Durante décadas, as ferramentas tradicionais de segurança informática centraram a sua atividade na deteção de ficheiros maliciosos. No entanto, a evolução tecnológica alterou o panorama dos riscos digitais, deslocando o perigo para práticas que não requerem o download de elementos maliciosos. Atualmente, as ameaças mais comuns baseiam-se na engenharia social, no roubo de credenciais, na usurpação de identidade, em mensagens fraudulentas e na criação de lojas online falsas.
É este novo cenário que motivou a NordVPN, empresa conhecida pela sua solução de rede privada virtual, a integrar numa única aplicação o seu serviço de rede privada virtual, um sistema antivírus de nova geração e ferramentas de monitorização adicionais, como o monitor da dark web.
O objetivo desta unificação é simplificar a gestão da cibersegurança para os responsáveis pelas tecnologias da informação nas empresas, evitando a necessidade de instalar e administrar múltiplos programas independentes.

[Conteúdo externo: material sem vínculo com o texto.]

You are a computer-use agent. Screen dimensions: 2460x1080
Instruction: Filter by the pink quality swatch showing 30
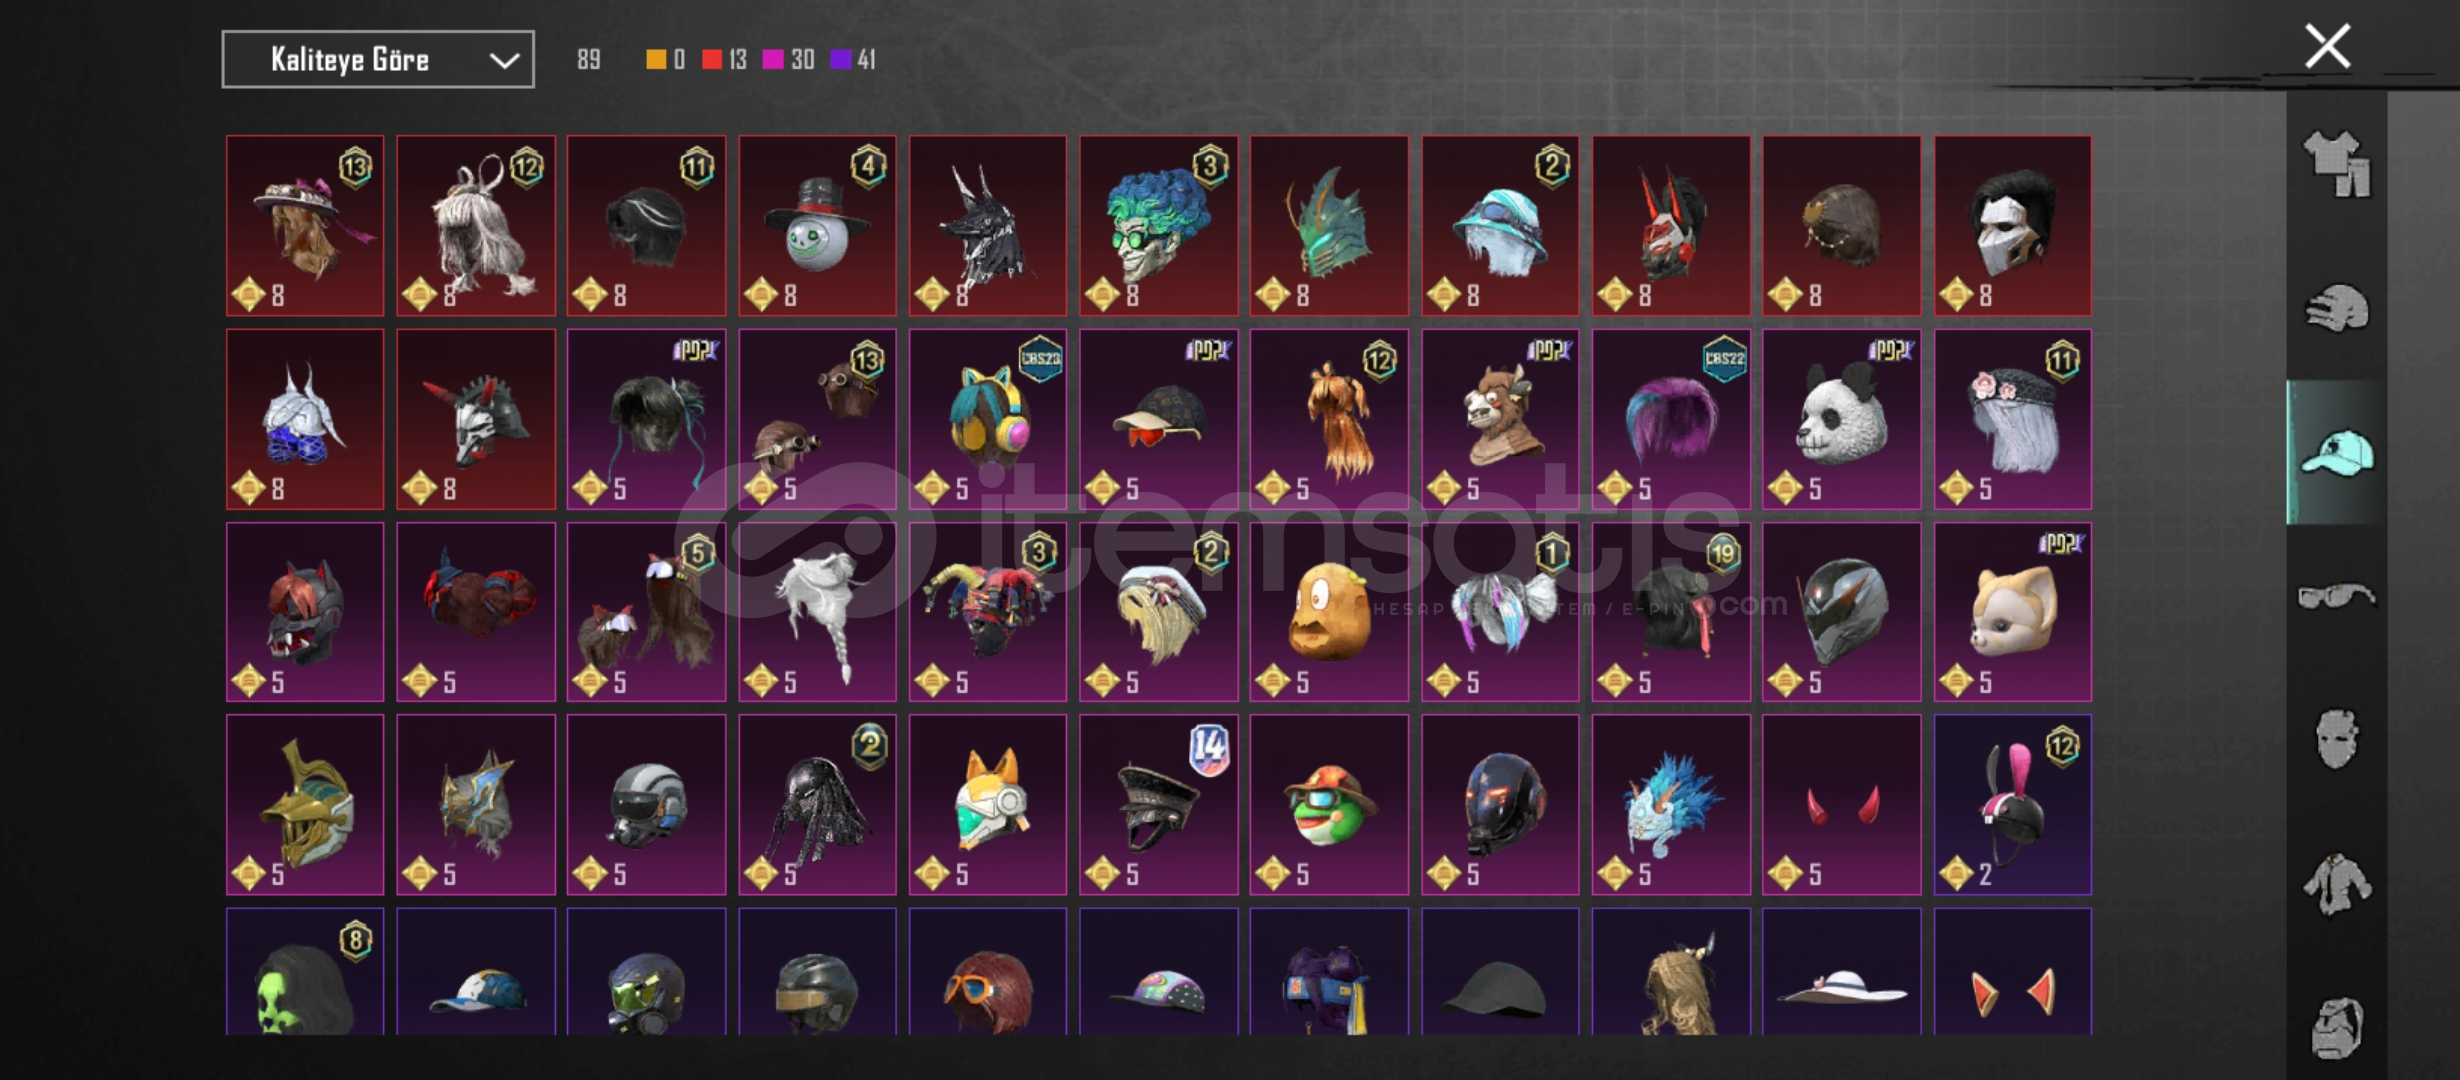tap(788, 60)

O novo sistema de proteção proativa da empresa foi concebido para interceptar tentativas de fraude, sequestro de contas e código malicioso em tempo real, antes que consigam atingir o computador do utilizador ou comprometer a rede corporativa. Além destas funções de prevenção, a ferramenta incorpora o bloqueio de rastreadores e anúncios publicitários.
Como prova do volume de atividade desta plataforma, durante o passado mês de abril o sistema conseguiu neutralizar quase cinco milhões de ameaças cibernéticas, das quais três milhões correspondiam a programas informáticos hostis.
O diretor de tecnologia da empresa, Marijus Briedis, salientou que o conceito tradicional de antivírus deve ser atualizado para fazer face à realidade atual da Internet, combinando a prevenção contra fraudes com funções de encriptação de dados, de modo a que a proteção evolua sem comprometer o conforto do utilizador. Segundo o dirigente, a concentração destas tecnologias numa única interface responde à procura dos profissionais por maior segurança e privacidade técnica com menor complexidade de gestão.
Por fim, o desenvolvimento deste software mantém a privacidade como eixo central da sua arquitetura. A deteção de possíveis ameaças cibernéticas é realizada através de modelos de aprendizagem automática especializados que aumentam a velocidade e a precisão da plataforma. Para realizar esta tarefa analítica, a aplicação recolhe apenas as informações técnicas estritamente necessárias, garantindo assim que a ferramenta de segurança não se transforme num mecanismo de vigilância sobre a atividade dos trabalhadores ou da própria empresa.